1. Freedmen's Bureau Records Preservation Act of 2000, U.S. Code, vol. 44, sec. 2910 (2000).
2. The CWCC volunteers helped accomplish the massive tasks of arranging and copying nearly 1,000 cubic feet of records onto 1,131 reels of microfilm. Over the past 14 years, the CWCC has donated thousands of hours towards helping the National Archives preserve Civil War records.
3. The records of the Florida field offices were processed first under an existing partnership with Jim Cusick of the Department of Special Collections at the Smathers Library of the University of Florida.
4. Freedmen's Bureau Act of 1865, U.S. Statutes at Large 13 (1866): 507-9. Congress established the Freedmen's Bank at the same time, although the bureau and the bank existed and operated separately. See Freedman's Savings and Trust Company Act of 1865, U.S. Statutes at Large 13 (1866): 510.
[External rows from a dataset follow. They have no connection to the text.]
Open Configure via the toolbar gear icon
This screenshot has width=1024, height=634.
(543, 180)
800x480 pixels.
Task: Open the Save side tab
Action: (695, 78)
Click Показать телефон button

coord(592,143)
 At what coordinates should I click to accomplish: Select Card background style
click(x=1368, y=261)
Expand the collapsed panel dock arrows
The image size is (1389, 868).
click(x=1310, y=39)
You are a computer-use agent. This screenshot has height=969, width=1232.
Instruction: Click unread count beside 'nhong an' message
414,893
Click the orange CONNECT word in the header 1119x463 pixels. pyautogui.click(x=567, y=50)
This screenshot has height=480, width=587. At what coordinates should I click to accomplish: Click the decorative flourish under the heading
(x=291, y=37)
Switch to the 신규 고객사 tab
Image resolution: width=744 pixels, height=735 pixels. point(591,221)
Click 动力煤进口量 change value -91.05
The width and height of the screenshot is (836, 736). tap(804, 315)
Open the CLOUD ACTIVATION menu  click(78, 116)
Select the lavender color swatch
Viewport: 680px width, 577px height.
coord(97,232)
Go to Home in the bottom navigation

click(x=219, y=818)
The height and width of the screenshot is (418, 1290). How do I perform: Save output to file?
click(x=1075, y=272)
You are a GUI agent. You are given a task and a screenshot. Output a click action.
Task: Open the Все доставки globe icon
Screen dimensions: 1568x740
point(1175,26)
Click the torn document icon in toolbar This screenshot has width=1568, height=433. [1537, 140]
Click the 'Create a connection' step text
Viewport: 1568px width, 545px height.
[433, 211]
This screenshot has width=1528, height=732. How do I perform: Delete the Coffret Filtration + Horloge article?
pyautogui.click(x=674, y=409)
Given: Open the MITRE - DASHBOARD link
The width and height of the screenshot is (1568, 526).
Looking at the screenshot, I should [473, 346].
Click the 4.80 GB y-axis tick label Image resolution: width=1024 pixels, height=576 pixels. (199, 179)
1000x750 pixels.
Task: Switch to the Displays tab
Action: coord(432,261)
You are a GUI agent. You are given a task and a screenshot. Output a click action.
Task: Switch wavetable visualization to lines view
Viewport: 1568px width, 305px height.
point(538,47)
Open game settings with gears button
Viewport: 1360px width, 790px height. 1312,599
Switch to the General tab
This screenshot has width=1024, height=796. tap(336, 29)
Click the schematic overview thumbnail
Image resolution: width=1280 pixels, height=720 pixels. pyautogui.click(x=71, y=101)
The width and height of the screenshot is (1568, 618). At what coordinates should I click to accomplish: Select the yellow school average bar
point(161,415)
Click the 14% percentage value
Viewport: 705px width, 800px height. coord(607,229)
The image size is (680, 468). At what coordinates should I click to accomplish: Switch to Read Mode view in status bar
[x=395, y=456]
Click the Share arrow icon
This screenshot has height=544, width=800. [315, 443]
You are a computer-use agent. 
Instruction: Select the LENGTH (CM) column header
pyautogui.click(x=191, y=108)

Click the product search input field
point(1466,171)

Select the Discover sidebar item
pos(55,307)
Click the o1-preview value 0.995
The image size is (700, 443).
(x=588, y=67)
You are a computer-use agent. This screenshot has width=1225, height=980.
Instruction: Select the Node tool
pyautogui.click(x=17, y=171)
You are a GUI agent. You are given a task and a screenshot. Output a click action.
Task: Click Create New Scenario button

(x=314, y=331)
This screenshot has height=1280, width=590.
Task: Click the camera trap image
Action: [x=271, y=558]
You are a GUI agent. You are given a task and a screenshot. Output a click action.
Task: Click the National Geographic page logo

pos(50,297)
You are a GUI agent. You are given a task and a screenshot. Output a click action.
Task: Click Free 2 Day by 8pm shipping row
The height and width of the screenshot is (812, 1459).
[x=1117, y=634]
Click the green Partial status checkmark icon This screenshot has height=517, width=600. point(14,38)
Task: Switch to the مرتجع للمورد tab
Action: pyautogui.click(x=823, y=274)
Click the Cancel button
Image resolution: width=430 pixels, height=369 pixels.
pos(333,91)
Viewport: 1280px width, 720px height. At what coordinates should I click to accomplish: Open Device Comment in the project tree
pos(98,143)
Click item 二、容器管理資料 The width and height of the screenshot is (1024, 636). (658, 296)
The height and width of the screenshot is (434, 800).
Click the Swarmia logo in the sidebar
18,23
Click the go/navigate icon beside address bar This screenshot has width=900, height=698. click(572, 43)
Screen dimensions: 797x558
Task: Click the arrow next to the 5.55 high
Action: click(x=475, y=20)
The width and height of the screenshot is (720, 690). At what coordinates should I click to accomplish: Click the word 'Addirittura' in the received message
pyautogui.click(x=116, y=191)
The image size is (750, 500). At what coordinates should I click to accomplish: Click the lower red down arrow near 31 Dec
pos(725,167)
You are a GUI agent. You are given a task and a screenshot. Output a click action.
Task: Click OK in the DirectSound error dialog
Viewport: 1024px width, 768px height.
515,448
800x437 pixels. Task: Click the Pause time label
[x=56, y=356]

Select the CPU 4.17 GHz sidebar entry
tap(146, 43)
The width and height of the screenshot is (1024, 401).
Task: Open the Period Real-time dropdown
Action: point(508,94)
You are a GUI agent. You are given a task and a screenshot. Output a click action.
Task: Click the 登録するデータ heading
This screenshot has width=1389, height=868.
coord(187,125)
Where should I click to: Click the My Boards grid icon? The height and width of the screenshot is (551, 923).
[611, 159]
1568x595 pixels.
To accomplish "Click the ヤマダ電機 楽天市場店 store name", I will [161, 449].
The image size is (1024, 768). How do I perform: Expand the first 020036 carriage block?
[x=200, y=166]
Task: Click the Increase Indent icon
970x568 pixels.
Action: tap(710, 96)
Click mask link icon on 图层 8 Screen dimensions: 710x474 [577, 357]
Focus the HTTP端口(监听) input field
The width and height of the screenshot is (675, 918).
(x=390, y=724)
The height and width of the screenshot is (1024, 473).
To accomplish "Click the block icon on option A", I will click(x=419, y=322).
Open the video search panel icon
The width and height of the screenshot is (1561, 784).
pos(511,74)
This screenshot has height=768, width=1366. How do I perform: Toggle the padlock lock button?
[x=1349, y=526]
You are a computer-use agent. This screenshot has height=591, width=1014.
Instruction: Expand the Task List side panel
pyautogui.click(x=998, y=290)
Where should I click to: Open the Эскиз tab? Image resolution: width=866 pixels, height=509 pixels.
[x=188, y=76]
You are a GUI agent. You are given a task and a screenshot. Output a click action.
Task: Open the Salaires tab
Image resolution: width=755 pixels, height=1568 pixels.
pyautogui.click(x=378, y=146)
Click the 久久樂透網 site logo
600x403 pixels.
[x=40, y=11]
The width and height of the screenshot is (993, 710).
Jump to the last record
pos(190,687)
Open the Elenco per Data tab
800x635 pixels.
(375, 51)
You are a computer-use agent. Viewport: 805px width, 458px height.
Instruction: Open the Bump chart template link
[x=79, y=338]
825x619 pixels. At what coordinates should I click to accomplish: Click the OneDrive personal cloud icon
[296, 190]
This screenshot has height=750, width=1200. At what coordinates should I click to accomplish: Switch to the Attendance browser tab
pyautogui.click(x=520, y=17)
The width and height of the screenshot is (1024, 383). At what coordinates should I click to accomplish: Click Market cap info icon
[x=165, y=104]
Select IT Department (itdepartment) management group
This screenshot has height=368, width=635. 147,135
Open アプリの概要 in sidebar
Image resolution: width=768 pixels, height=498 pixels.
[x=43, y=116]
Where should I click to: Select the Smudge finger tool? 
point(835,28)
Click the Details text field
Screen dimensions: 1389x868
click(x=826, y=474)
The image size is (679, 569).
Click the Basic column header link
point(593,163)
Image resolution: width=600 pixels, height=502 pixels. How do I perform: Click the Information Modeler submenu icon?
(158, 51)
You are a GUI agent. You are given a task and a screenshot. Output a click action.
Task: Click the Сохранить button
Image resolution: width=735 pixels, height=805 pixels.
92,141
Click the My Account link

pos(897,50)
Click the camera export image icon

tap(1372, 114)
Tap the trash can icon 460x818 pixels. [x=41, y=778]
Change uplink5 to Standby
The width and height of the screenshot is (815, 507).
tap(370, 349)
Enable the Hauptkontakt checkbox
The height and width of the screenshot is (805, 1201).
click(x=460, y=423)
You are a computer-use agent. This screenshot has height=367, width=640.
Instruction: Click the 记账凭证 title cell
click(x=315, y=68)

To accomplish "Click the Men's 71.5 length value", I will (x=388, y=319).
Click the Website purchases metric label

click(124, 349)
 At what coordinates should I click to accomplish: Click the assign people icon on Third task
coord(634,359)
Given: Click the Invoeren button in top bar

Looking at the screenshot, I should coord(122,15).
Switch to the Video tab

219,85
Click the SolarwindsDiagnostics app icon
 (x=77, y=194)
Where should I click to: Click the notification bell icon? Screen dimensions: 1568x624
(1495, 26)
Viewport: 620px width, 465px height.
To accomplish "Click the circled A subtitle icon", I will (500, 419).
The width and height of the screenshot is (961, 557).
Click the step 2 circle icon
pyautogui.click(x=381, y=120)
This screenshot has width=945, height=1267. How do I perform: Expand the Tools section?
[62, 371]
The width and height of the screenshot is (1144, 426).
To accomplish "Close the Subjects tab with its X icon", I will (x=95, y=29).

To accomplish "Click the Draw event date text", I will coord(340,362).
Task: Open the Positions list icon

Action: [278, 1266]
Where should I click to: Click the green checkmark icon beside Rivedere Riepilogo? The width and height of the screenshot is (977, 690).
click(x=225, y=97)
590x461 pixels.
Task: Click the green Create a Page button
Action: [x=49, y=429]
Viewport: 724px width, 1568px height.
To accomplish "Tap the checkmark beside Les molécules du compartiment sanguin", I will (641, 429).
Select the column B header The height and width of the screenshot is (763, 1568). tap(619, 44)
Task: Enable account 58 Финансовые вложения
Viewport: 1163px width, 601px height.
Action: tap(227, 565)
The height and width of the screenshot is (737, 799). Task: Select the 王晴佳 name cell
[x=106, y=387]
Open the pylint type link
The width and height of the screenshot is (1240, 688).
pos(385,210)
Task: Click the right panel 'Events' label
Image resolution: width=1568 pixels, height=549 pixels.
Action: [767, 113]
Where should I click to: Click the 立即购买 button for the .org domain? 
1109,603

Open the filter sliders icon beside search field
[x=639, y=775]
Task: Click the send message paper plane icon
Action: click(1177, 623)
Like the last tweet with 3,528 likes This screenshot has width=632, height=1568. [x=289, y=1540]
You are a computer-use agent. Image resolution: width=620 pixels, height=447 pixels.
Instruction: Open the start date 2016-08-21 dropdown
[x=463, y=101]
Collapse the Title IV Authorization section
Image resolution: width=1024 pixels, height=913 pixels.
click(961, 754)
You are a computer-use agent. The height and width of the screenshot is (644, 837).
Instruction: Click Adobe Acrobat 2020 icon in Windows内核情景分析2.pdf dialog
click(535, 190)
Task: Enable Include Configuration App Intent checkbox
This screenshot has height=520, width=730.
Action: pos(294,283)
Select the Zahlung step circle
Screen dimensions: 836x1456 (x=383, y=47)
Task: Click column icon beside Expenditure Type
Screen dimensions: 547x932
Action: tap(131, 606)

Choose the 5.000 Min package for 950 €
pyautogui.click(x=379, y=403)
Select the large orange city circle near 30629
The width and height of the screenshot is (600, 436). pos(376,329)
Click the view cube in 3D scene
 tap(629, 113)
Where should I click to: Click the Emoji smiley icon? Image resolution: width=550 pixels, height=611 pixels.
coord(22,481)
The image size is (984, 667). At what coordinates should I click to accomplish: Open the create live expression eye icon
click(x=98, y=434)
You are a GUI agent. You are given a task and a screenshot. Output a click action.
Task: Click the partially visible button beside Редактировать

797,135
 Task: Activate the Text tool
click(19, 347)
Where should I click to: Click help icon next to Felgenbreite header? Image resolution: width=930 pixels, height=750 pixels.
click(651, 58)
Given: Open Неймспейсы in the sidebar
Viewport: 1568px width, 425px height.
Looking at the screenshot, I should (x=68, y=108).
5. Education was at the center of the bureau's efforts to integrate freed people into the economy. A circular issued by Commissioner Howard in July 1865 instructed the assistant commissioners to designate one officer in each state to serve as "general Superintendents of Schools." Whereas the Freedmen's Bureau helped build the schools, it fell to the parents and benevolent societies to pay the teachers.
6. Congress ordered that the commissioner of the bureau "shall, on the first day of January next, cause the said bureau to be withdrawn from the several States within which said bureau has acted and its operation shall be discontinued." U.S. Statutes at Large 15 (1868): 193.
7. U.S. Statutes at Large 17 (1872): 366.
8. Field Records for the State of North Carolina, Records of the Bureau of Refugees, Freedmen, and Abandoned Lands (BRFAL), Entry 2879, Record Group (RG) 105, National Archives and Records Administration (National Archives), Washington, DC.
9. These same names appear on a document filed in Fairfax County, Virginia, court records. On December 29, 1862, Robert E. Lee, as the executor of his father-in-law George Custis's will, freed all the family slaves. Field Records for the State of Virginia, BRFAL Entry 3967, RG 105, National Archives.
10. The circumstances surrounding this delay are not fully explained in the records, but it may be that he had attempted to make a claim earlier but was not able to prove his relationship to the young soldier.
11. The notary public attached a note to the photograph that said, "On this 25th day of May 1875, personally came before me a notary public for Marin County, Missouri, Edward Leister who being sworn says that the above and within tintype is the precise likeness of Charles Tarleton, the father of Charles Tarlton, who was a slave and belonged to his father." Field Records for the State of Missouri, BRFAL Entry 4404, RG 105, National Archives.